IOWA: Eagle Point Park in Dubuque
Eagle Point Park offers up a tri-state view of Iowa, Illinois and Wisconsin.
Flickr/ SD Dirk

This stunning park is dubbed "one of the most outstanding parks in the Midwest." With 164 acres of trails to explore, the lookout point at the top offers breathtaking views of the Mississippi River, the Lock and Dam No. 11, and a tri-state view of Iowa, Illinois, and Wisconsin.

KANSAS: Kansas State Fair in Hutchinson

KANSAS: Kansas State Fair in Hutchinson
The Kansas State Fair.
Facebook/ Kansas State Fair

The Kansas State Fair (September 8-18) is a fall staple, and one of the biggest events in Kansas, attracting approximately 350,000 people annually. There's music, livestock, rides, and, of course, tons of deep-fried snacks, as well as locally beloved moink balls (meatballs wrapped in bacon).

KENTUCKY: Cumberland Gap in Middlesboro

KENTUCKY: Cumberland Gap in Middlesboro
An old Hensley Settlement structure at Cumberland Gap.
anthony heflin / Shutterstock

A narrow pass through the Cumberland Mountains, the Cumberland Gap was used by Native Americans and pioneers. With 70 miles of hiking trails and tours available of remaining structures from the 20th century Hensley Settlement, the park allows visitors tons of space to roam and explore.

LOUISIANA: Red River Revel in Shreveport

LOUISIANA: Red River Revel in Shreveport
The Red River Revel hosts over 100 artists.
Facebook/ Red River Revel

The small town of Shreveport, Louisiana, truly comes alive in the fall by hosting one of the biggest art festivals in the US, the Red River Revel (September 30-October 7.) The festival features over 100 artists, four performance stages, 24 food booths, a children's arts education area, and three arts education programs.

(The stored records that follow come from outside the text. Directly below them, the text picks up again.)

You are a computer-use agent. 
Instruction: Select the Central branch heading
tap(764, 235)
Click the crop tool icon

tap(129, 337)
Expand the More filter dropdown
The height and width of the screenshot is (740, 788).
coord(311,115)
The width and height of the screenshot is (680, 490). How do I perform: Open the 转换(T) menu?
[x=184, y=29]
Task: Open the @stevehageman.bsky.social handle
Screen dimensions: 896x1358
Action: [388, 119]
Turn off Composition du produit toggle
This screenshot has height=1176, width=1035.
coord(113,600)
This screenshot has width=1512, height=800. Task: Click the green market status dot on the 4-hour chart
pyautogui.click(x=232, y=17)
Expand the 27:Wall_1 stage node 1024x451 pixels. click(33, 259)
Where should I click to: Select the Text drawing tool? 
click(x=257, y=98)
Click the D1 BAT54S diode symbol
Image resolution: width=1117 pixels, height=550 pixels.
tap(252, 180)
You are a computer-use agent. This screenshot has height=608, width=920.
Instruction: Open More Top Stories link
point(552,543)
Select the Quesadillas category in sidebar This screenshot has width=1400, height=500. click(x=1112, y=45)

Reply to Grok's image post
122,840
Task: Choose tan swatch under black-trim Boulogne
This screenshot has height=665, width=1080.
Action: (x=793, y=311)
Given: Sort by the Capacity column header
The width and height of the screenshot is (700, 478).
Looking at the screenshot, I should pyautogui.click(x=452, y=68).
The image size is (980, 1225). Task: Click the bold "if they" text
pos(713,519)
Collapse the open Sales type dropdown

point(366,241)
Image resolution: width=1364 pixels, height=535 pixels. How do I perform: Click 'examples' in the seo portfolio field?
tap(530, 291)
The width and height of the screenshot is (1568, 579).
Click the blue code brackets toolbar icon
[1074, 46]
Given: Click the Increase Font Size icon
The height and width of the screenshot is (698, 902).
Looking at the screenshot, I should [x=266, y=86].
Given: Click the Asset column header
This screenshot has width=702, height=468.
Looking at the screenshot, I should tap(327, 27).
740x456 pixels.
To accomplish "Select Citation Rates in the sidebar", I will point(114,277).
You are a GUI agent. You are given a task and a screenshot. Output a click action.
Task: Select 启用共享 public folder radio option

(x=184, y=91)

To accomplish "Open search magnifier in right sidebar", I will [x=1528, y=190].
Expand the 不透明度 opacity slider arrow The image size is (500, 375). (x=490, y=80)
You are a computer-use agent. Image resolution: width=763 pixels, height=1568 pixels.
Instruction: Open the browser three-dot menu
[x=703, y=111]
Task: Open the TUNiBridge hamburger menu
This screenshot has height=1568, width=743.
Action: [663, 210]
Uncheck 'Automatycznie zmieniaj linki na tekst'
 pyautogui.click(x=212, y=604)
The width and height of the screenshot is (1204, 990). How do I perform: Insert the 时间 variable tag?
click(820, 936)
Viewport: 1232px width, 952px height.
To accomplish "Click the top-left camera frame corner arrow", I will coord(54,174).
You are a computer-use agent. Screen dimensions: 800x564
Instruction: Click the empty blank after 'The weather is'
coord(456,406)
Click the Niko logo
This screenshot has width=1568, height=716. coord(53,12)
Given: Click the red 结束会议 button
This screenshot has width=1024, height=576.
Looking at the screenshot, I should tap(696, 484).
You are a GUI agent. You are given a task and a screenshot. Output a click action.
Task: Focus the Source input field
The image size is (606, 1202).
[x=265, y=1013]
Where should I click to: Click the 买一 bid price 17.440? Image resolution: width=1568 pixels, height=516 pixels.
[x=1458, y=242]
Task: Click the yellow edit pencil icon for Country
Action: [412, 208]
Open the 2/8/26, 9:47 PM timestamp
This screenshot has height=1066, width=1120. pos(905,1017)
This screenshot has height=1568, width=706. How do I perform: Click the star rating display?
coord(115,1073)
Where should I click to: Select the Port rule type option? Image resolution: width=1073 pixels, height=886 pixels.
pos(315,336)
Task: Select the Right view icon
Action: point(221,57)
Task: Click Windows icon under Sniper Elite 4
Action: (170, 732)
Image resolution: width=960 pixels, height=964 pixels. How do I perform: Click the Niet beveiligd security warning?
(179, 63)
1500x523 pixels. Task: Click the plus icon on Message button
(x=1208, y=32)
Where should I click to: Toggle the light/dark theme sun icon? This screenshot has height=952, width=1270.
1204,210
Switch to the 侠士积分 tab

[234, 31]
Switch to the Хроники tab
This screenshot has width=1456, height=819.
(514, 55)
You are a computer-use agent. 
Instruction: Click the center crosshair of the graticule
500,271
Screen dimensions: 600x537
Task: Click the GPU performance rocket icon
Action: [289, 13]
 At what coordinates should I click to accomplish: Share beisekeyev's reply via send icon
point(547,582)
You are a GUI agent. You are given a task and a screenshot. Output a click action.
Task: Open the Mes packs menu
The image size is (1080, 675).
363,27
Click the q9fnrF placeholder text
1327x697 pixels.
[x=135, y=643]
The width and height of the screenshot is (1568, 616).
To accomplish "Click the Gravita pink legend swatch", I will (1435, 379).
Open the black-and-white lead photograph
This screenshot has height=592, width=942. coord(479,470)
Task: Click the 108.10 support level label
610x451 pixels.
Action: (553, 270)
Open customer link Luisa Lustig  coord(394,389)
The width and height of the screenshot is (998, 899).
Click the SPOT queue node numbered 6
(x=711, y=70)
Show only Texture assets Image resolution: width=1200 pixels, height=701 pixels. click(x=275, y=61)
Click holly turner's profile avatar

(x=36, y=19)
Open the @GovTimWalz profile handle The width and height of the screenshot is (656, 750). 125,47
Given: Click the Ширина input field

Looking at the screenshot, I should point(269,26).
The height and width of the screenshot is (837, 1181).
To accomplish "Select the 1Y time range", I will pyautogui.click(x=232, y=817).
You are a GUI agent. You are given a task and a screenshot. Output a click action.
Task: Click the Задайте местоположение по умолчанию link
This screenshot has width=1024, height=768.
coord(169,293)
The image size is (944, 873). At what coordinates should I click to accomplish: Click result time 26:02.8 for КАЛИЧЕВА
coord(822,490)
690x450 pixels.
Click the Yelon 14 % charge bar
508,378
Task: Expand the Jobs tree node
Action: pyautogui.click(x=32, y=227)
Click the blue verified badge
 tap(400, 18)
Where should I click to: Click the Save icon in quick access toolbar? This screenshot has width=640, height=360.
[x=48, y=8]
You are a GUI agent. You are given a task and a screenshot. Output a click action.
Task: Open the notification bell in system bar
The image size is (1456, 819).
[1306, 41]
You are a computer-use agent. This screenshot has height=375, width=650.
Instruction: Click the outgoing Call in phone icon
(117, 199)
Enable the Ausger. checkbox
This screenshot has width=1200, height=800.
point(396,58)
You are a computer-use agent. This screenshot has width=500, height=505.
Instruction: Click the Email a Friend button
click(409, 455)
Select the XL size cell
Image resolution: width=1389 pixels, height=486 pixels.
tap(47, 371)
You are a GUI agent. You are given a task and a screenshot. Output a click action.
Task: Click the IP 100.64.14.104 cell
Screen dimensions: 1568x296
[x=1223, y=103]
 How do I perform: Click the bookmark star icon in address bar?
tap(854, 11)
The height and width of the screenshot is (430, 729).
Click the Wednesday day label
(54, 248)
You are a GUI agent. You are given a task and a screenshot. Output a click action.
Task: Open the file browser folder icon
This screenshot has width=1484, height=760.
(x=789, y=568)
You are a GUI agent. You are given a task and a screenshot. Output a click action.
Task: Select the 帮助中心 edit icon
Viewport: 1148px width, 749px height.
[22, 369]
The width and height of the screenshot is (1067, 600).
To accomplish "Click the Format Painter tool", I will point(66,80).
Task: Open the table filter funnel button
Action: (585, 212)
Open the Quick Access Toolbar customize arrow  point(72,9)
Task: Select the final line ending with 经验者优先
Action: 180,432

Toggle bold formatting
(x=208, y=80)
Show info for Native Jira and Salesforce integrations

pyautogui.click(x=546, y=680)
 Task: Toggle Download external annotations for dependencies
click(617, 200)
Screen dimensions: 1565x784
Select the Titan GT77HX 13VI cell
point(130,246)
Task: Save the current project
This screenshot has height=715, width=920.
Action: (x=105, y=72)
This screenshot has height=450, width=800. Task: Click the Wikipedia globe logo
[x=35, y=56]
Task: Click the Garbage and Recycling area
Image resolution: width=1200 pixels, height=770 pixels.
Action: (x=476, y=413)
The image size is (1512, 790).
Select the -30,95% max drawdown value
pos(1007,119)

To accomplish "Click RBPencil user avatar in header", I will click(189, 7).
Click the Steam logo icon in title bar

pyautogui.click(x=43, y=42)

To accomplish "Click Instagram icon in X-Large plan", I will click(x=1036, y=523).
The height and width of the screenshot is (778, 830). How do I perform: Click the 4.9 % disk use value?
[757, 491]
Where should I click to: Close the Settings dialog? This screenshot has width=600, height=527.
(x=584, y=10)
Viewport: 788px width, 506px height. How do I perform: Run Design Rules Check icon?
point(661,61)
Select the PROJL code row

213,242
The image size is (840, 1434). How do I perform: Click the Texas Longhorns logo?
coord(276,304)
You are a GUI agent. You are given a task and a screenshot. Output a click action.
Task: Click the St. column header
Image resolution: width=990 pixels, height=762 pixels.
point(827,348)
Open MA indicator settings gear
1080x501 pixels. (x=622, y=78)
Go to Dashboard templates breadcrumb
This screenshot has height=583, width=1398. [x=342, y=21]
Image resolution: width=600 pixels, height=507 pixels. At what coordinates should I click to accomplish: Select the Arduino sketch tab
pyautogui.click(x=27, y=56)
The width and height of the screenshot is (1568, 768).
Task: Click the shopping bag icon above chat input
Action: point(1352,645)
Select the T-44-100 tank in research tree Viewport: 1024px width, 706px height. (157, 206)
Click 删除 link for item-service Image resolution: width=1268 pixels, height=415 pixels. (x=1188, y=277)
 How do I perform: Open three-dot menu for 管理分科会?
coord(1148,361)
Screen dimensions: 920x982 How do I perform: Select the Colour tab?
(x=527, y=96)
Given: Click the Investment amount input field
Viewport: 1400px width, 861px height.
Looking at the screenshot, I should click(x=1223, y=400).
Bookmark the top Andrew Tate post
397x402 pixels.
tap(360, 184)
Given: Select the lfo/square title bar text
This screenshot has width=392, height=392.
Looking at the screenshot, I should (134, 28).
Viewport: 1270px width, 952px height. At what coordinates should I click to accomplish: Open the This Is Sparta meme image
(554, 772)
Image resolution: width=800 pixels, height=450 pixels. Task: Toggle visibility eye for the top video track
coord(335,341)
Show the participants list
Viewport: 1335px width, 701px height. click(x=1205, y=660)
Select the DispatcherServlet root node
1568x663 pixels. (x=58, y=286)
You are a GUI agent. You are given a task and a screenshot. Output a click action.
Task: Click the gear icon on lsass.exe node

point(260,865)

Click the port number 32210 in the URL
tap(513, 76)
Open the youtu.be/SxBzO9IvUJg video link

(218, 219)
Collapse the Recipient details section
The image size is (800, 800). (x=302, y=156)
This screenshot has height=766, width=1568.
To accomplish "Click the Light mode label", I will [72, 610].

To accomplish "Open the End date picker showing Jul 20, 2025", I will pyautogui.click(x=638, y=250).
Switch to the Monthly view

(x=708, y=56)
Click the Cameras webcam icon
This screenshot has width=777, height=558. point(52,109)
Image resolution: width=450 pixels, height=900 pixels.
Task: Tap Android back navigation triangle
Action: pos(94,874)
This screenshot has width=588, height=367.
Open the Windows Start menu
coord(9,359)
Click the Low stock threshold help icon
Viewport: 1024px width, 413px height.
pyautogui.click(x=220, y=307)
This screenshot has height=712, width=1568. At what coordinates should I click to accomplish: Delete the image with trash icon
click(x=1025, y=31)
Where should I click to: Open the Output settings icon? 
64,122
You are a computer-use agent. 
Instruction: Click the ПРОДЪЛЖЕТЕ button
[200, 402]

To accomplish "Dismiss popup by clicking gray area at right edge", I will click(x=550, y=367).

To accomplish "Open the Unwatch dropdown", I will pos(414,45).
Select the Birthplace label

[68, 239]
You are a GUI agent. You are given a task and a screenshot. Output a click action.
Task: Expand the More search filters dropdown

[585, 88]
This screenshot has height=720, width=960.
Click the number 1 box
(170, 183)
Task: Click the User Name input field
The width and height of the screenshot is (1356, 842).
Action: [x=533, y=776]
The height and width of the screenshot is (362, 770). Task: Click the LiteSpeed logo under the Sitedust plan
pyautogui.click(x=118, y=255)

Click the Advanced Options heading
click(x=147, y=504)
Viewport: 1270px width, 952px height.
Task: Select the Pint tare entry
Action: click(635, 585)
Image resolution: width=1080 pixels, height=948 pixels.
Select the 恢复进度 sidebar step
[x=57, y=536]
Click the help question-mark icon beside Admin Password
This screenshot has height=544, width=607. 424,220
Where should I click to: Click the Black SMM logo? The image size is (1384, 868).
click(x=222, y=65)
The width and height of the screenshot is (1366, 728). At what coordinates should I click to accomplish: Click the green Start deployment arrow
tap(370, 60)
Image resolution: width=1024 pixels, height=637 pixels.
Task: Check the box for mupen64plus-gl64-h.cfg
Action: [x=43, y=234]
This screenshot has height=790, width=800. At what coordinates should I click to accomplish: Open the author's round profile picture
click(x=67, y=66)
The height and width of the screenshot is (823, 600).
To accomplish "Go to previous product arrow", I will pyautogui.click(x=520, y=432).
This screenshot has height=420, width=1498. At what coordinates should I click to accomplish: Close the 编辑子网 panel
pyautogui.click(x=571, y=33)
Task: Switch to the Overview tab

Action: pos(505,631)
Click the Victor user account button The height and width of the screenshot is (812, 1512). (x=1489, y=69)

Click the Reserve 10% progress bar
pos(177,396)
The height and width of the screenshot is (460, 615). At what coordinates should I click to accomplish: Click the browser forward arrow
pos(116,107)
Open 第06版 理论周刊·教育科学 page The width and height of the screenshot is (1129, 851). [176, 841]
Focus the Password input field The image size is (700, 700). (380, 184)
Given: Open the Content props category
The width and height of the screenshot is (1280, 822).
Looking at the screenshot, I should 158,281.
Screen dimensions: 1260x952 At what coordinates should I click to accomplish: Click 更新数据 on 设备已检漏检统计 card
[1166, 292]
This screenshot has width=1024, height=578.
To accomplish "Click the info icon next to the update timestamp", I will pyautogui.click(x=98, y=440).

MAINE: Harvest on the Harbor Festival in Portland

MAINE: Harvest on the Harbor Festival in Portland
Fresh, local produce at the Harvest on the Harbor Festival.
Facebook/ Harvest on the Harbor

Portland's annual Harvest on the Harbor (October 16-22) is one Maine's best festivals for foodies. The festivities take place every fall to celebrate local food and drink, and feature award-winning chefs, presentations, and live entertainment. There's even an entire day dedicated to Maine lobster, and to crowning the Maine Lobster Chef of the Year.